(Source material Opens)
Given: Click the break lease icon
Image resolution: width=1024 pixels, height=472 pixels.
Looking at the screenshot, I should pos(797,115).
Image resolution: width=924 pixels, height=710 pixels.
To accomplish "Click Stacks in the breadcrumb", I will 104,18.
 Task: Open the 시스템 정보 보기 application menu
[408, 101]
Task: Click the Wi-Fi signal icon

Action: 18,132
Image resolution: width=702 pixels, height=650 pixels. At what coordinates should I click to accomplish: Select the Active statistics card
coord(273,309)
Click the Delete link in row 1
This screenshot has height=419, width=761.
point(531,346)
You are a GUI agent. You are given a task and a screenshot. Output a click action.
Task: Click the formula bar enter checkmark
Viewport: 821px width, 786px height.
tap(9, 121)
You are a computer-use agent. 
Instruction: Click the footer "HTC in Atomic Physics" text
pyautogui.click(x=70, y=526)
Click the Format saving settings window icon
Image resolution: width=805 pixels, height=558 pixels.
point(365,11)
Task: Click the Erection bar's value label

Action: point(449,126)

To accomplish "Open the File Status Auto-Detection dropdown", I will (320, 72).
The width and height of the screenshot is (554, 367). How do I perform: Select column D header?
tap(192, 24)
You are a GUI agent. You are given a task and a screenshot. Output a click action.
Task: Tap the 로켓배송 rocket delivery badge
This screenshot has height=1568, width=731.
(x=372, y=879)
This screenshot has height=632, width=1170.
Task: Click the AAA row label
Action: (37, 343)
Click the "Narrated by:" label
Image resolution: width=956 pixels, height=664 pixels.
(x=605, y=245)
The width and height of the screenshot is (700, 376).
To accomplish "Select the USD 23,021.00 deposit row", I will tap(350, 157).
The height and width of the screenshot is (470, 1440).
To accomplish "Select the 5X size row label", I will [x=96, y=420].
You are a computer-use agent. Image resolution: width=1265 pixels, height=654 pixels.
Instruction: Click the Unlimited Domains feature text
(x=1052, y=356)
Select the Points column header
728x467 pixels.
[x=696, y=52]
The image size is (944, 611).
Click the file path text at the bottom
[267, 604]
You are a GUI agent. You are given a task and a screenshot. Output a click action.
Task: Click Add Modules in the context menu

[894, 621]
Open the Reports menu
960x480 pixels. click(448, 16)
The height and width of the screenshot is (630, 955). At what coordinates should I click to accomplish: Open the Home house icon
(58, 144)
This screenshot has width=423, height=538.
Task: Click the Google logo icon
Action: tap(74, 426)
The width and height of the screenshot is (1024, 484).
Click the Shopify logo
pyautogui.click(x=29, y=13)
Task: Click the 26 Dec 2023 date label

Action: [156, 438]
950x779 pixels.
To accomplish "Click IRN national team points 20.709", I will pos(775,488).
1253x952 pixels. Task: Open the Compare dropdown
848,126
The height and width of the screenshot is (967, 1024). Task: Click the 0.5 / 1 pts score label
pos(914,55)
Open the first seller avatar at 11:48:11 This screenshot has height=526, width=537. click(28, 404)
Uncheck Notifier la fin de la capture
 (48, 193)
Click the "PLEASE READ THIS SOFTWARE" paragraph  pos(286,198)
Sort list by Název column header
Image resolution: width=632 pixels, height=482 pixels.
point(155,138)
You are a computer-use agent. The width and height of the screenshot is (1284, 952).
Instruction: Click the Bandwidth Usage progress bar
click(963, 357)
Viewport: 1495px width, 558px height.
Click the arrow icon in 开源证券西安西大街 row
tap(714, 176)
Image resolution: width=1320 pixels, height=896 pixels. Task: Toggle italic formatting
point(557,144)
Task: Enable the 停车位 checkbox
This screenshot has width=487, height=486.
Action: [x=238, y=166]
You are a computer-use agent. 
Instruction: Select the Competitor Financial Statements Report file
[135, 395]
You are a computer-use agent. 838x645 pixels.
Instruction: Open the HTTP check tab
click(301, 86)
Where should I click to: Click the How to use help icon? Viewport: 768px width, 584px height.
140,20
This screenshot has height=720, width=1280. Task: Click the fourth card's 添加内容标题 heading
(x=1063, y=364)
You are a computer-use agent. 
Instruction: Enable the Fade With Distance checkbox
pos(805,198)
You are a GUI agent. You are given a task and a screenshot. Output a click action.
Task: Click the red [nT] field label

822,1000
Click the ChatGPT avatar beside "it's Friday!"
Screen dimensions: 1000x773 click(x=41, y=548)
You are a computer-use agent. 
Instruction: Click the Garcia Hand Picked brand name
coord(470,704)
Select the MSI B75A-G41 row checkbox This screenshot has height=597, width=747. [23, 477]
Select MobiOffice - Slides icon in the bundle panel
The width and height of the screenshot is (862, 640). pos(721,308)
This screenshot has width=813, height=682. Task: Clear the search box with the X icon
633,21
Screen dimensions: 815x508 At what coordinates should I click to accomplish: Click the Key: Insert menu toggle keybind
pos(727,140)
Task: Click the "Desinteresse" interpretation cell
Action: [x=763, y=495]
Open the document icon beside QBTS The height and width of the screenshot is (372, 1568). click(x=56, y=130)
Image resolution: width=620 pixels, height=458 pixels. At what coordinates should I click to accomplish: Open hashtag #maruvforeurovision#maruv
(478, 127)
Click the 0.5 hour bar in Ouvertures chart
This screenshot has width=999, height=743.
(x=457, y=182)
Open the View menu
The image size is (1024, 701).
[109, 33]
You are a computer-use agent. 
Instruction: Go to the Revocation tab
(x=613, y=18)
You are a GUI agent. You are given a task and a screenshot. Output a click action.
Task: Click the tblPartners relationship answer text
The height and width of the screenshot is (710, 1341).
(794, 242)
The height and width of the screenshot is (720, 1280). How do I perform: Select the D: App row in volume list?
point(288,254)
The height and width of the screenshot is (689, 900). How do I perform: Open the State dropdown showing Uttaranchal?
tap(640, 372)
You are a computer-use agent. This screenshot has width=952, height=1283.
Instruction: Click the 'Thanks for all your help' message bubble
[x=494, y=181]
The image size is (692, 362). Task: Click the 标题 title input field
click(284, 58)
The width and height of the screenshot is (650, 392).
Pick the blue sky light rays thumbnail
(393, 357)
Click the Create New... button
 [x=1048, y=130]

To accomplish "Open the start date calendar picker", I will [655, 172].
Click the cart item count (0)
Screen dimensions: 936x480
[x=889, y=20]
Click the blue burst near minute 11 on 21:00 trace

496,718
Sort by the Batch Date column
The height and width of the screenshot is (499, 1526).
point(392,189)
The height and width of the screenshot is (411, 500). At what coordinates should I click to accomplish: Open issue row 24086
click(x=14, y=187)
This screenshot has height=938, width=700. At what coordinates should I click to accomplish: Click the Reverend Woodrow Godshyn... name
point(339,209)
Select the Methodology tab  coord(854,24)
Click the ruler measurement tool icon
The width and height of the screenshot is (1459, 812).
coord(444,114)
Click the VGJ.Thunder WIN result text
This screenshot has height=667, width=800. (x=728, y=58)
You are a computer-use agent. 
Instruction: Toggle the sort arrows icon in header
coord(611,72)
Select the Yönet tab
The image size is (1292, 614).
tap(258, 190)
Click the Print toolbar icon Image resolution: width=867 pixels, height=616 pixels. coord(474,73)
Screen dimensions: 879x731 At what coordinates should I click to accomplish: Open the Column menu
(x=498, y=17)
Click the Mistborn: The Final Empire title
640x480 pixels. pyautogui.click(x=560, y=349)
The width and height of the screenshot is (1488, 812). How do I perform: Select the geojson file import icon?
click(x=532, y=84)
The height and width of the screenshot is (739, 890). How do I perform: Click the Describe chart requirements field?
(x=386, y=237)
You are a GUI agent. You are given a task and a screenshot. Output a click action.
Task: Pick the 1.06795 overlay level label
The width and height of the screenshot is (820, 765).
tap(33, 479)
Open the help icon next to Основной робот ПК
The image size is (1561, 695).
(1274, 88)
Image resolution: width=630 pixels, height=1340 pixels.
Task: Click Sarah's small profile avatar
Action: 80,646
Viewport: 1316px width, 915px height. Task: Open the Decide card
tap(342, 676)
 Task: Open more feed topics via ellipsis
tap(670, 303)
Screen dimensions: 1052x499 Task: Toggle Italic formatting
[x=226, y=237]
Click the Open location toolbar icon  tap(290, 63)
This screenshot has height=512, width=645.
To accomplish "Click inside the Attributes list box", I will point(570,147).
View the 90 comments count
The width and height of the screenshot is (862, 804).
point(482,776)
(Source material Closes)
## To do
There is a run of lines above from the one with "Task: Tap the 로켓배송 rocket delivery badge" to the one with "You are a computer-use agent. Image"; print exactly that run, both ends included, and nothing else.

## Reply
Task: Tap the 로켓배송 rocket delivery badge
This screenshot has height=1568, width=731.
(x=372, y=879)
This screenshot has height=632, width=1170.
Task: Click the AAA row label
Action: (37, 343)
Click the "Narrated by:" label
Image resolution: width=956 pixels, height=664 pixels.
(x=605, y=245)
The width and height of the screenshot is (700, 376).
To accomplish "Select the USD 23,021.00 deposit row", I will tap(350, 157).
The height and width of the screenshot is (470, 1440).
To accomplish "Select the 5X size row label", I will [x=96, y=420].
You are a computer-use agent. Image resolution: width=1265 pixels, height=654 pixels.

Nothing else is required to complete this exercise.